Saturday, March 24, 2007

A Blood Sport-Complete With Tea Break

On my only visit to London, long ago during the Carter Administration, yours truly attended a cricket match in the interests of further professional education. It was a long afternoon spent equally mystified by the game and stupified by boredom. The memory was filed and immediately forgotten-until this week.

I was dimly aware cricket's World Cup was taking place in the Carribean. Don't ask how, I don't know. Yesterday, Shari Tharoor, undersecretary general of the United Nations, had an op-ed piece in the New York Times berating Americans for their inability to like or comprehend the noble sport of cricket, the biggest game in his native India. It was the usual blah about our nation's barbaric simplicity of mind and thirst for violent action-you know the dril.

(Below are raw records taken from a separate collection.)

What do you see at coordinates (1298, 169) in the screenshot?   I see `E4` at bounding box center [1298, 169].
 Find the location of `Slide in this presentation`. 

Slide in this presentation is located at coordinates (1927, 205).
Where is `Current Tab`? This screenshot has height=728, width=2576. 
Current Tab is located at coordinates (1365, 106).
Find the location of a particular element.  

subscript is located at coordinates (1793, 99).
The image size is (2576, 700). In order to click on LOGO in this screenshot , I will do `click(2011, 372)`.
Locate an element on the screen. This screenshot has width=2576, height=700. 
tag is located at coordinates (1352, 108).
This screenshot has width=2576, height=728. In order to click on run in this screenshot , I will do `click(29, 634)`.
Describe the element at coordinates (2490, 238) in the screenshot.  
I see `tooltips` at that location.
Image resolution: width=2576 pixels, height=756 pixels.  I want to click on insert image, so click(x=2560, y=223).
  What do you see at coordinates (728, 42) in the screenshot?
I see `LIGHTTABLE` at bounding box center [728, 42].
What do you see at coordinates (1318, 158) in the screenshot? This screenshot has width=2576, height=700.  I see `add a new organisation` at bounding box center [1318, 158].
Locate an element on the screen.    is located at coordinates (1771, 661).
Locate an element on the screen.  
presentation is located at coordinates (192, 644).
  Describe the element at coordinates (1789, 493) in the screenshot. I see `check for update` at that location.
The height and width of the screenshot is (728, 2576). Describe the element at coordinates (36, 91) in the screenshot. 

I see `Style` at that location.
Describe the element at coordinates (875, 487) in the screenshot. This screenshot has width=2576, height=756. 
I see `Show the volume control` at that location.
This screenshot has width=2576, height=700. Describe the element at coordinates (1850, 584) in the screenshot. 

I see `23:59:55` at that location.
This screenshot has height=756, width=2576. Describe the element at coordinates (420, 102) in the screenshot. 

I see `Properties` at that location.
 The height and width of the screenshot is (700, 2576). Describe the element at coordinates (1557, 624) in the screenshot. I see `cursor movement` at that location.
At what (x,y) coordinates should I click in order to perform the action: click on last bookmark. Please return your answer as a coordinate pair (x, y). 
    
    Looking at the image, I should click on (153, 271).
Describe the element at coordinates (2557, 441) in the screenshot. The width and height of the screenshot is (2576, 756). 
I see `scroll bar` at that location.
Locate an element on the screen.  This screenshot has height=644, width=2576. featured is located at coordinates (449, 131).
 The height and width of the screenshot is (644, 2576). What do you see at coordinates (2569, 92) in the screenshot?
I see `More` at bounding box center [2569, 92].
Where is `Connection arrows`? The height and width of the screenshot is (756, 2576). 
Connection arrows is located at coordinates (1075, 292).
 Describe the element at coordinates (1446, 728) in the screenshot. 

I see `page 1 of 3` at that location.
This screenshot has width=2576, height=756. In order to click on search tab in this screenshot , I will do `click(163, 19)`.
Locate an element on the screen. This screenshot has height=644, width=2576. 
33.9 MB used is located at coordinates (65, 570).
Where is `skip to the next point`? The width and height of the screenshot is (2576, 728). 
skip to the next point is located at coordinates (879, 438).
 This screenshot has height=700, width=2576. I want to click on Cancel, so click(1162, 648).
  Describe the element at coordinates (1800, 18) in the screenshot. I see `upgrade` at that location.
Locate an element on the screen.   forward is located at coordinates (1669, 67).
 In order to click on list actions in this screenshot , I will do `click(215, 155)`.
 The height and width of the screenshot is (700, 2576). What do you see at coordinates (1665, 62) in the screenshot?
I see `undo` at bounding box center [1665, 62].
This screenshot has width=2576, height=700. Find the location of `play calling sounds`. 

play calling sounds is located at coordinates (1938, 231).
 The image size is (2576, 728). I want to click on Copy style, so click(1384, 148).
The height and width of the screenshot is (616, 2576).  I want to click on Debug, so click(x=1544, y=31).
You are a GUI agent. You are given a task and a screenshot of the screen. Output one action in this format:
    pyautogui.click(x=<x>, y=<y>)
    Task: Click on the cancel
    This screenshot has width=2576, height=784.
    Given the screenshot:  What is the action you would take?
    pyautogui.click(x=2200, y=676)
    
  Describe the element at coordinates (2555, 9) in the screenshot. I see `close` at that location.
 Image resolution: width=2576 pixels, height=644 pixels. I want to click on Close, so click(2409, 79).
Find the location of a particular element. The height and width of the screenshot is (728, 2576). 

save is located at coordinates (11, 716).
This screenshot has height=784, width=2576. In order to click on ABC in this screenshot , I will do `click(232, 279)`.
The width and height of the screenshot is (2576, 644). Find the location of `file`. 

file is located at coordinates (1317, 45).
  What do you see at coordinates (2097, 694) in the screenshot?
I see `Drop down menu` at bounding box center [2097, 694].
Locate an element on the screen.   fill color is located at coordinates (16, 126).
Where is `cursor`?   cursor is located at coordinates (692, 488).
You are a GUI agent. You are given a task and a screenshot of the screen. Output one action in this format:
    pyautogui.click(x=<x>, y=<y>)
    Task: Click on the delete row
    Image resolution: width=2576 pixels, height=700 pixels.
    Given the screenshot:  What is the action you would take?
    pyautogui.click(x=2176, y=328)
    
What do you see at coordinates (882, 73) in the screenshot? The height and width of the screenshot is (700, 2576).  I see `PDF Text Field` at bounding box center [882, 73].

Today's Times printed several indignant letters from patriotic American fans telling Tharoor that, by golly, baseball can be EVERY BIT as boring as cricket, so put a sock in it. Giving the lie to those who say the nation's paper of record has no sense of humor, a story on the front page, complete with color photo, made the argument Tharoor should have used. It seems we have underestimated cricket, just not for the reasons he gave.

Shortly after Pakistan was eliminated from the World Cup by Ireland, an upset on a par with Arizona State beating BC in hockey, coach Bob Woolmer was found dead in the team hotel in Kingston, Jamaica. He'd been strangled.

Whooa! And Dennis Green thinks he got a raw deal in Arizona? Reading further, as who wouldn't, I was delighted to learn cricket is not and has never been cricket in the "good show old chap" sense of the expression.

Reporter Marc Lacey described the World Cup scene with phrases like "rum drinks swigged like water" and "large-scale gambling." There have been doping scandals (uppers, I presume) in the past few years. A past captain of South Africa's national team got a lifetime ban for match-fixing. The sport has an anti-corruption unit far bigger (and busier) than the NFL's. And now, a corpse with mystery attached. Plenty of suspects, too. Current Pakistan resident Osama bid Laden might've lost a bob or two on the home team.

Rum drinks with little umbrellas! Gambling!! Drugs!!! Fixes!!!! Murder most foul!!!!! Where has THAT sport of cricket been all my life? We are talking demographic platinum for American television.

Get me the president of Spike network on the horn. Good-bye ultimate fighting. Hellooo, cricket.